Costumo distinguir aquilo a que chamo valores absolutos e valores relativos. Os valores absolutos são aqueles que são sempre positivos; não dependem do modo como são aplicados. Um exemplo que penso ser óbvio é a bondade. Em contrapartida, os valores relativos, como a inteligência, dependem do seu uso; nem sempre são valores. Num ser malvado, a inteligência é um dano e não um valor.
Nestes devaneios, também costumo defender que o que opõe a arte à ciência é esta tipologia dos valores: a ciência é um valor relativo (qualquer dia o planeta estoira por causa da sua má concretização), enquanto a arte é um valor absoluto.

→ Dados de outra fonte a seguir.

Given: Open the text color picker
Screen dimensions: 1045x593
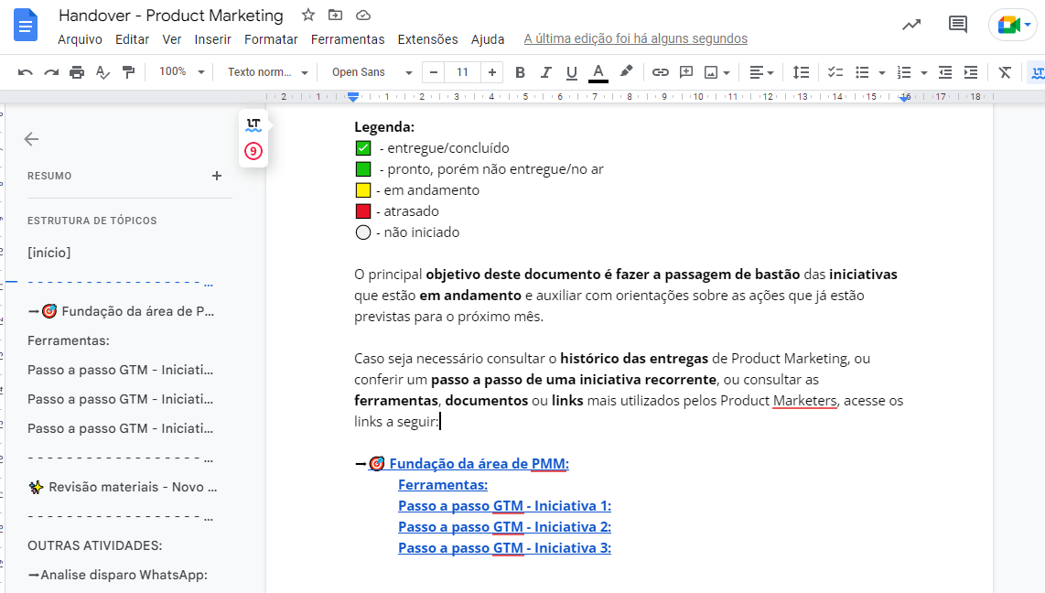Looking at the screenshot, I should point(597,71).
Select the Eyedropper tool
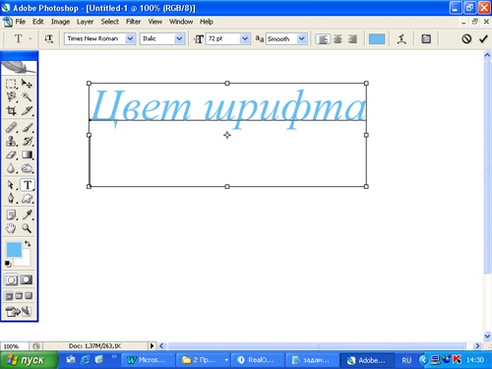Viewport: 492px width, 369px height. coord(27,215)

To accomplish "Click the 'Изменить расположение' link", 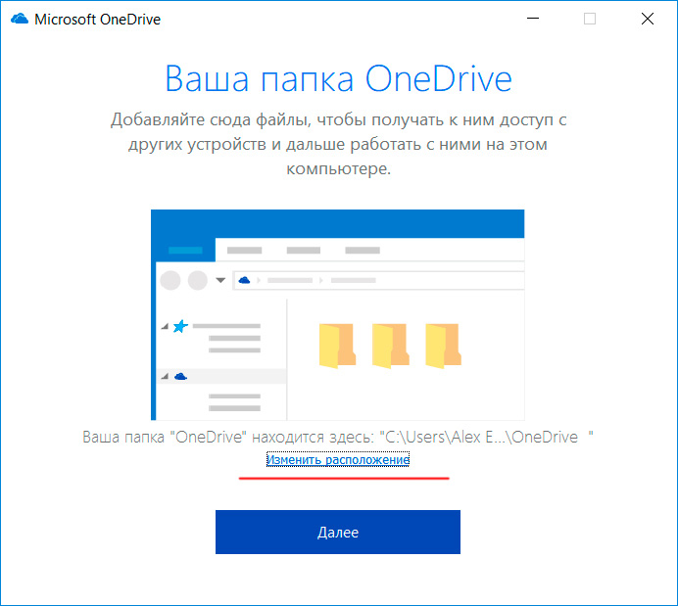I will (x=338, y=459).
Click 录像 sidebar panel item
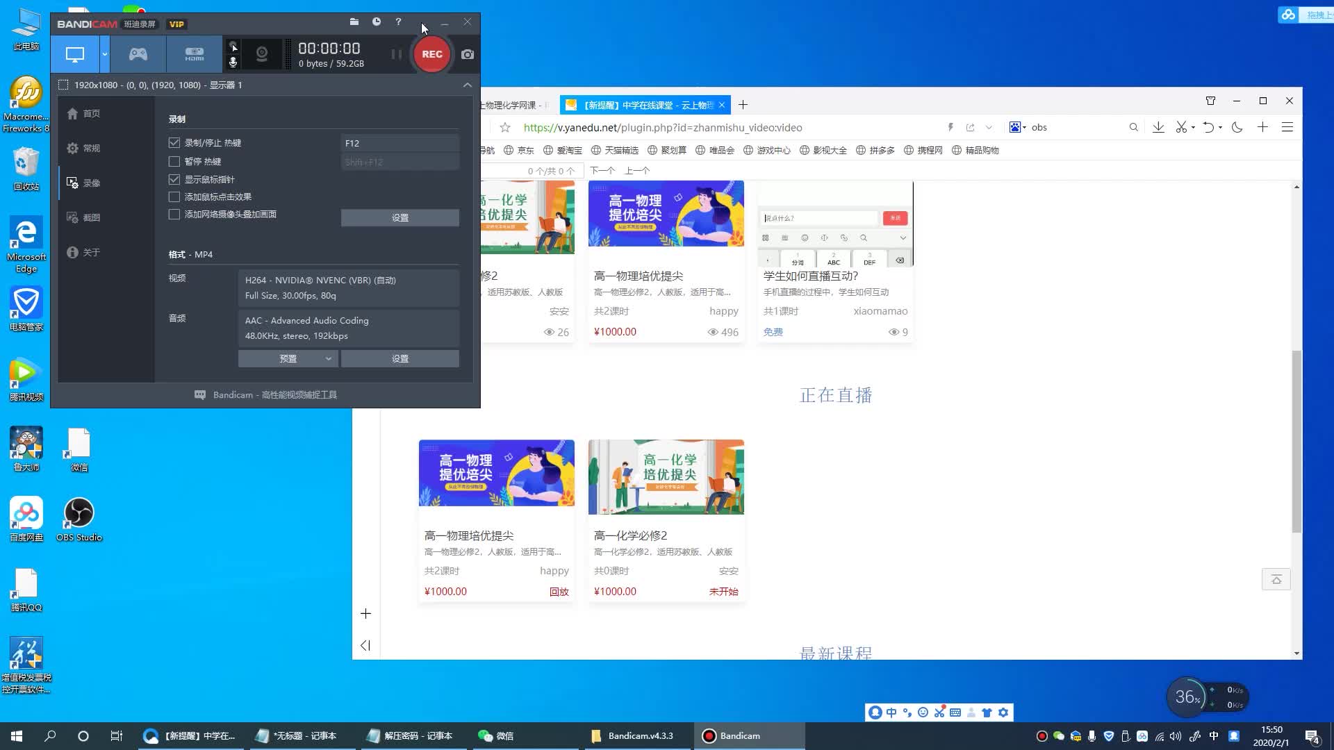 [x=91, y=182]
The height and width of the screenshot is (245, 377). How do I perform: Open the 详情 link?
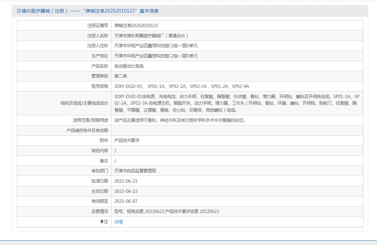[x=118, y=222]
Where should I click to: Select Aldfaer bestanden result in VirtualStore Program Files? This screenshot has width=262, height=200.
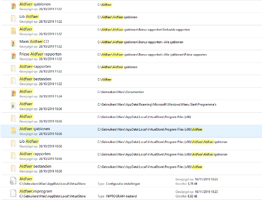click(35, 166)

Vem esta introdução a propósito da visita do escritor David Brin a Portugal e da sua recente entrevista à Visão. Para além de ser conhecido como autor de ficção científica, escreveu um livro de cariz ensaístico, sobre a “sociedade transparente”, no qual teoriza acerca do modo como a tecnologia aumenta exponencialmente a informação disponível sobre cada um de nós. Devo dizer que não li o livro, embora conheça as ideias do autor. De uma maneira geral, não estou de acordo com elas, mas refiro o seu nome pelo facto de a sua reflexão ter sido fonte de inspiração para aquela que vou desenvolver em seguida.

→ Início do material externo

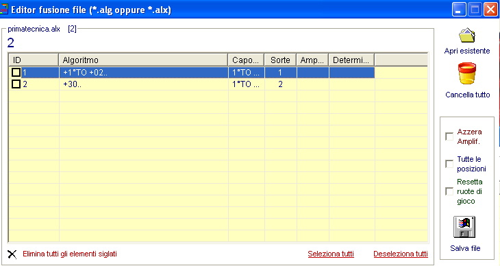
Task: Enable the Resetta ruote di gioco checkbox
Action: pos(449,191)
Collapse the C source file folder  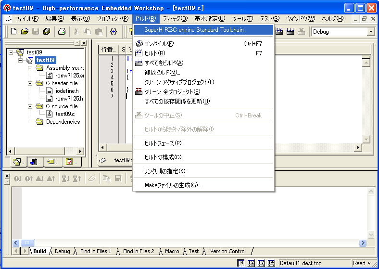point(30,106)
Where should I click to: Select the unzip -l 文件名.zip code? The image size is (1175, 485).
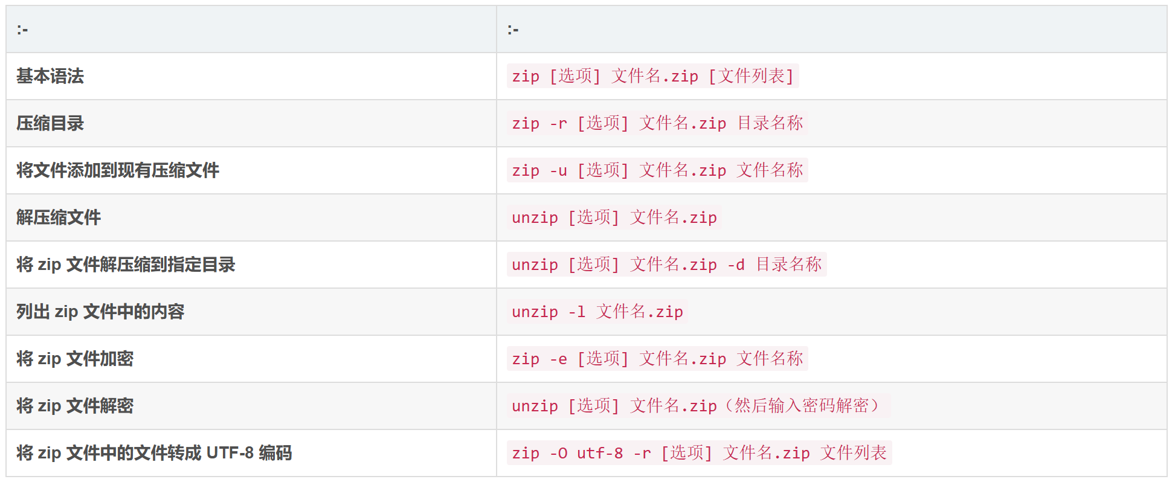597,312
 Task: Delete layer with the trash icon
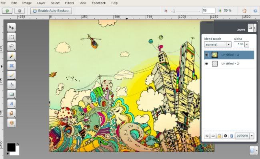click(232, 136)
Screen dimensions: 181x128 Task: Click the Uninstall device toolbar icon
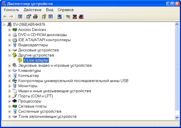pyautogui.click(x=75, y=16)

Vamos à minha questão central: na sequência da minha classificação da ciência como valor relativo, não é difícil perceber que atribuo a mesma classificação à informação. Com efeito, a posse de determinada informação pode ser algo de bom ou de mau. Se, numa guerra, um inimigo me quiser matar, o ele saber onde estou pode ser bom para ele (será?) e mau para mim. Ter informação sobre o modo de construir uma bomba, pode ser mau para muita gente. Tudo isto para dizer que a aparentemente inócua “informação” é, claramente, um valor relativo. Seguindo a ideia de David Brin, posso imaginar que, num futuro próximo, uns chips montados nos óculos ou nas orelhas de cada um podem dizer-nos imediatamente tudo o que há para saber sobre outra pessoa que acabámos de conhecer: nome, idade, local de nascimento, religião, sites que procura, música que ouve, ideias que defende, etc.. Cenário apocalíptico? Não tanto, mais depressa falaria do retorno ao meio rural e ao interconhecimento – todos sabem a vida de todos – que permitiu o horror do controle social, razão que provocou o êxodo libertador para as cidades. Mas, na sequência desta futurologia toda, o mais importante foi eu ter concluído que a informação pode ser dividida em duas dimensões: a da coscuvilhice aldeã e a que permite a compreensão do mundo, ou seja, a que está na base do conhecimento.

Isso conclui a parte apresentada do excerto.